§ Work required
Go to the line containing "Facebook page (681, 1073)" and return it and each line after it exactly, through the end of the data below, and nothing more.

*** Begin section ***

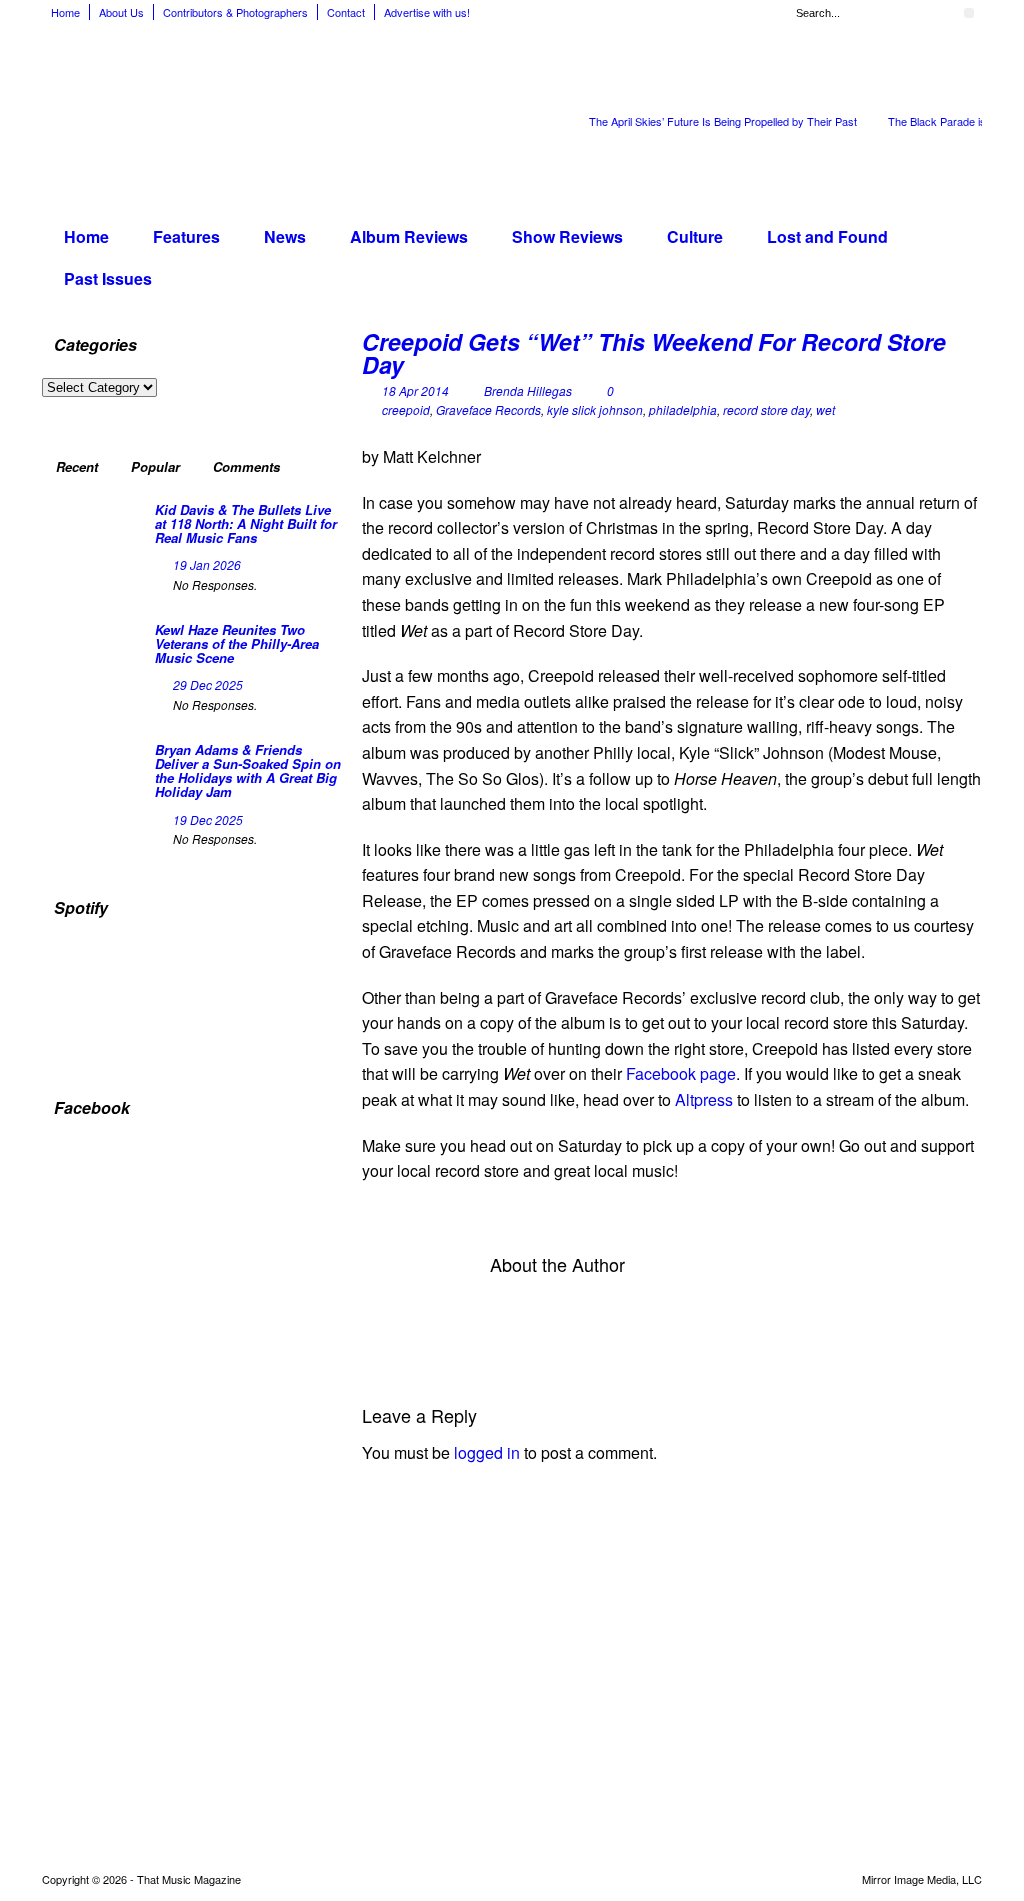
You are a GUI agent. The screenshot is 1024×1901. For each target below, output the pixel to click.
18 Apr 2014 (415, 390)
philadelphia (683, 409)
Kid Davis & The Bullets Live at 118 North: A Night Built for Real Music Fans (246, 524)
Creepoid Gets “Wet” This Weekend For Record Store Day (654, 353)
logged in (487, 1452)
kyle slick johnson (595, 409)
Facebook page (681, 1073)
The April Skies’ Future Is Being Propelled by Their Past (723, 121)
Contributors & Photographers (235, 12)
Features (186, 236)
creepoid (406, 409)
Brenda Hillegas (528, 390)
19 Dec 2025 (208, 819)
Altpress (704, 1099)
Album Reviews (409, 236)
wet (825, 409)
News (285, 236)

*** End section ***

§ Output for this task
Facebook page (681, 1073)
The April Skies’ Future Is Being Propelled by Their Past (723, 121)
Contributors & Photographers (235, 12)
Features (186, 236)
creepoid (406, 409)
Brenda Hillegas (528, 390)
19 Dec 2025 (208, 819)
Altpress (704, 1099)
Album Reviews (409, 236)
wet (825, 409)
News (285, 236)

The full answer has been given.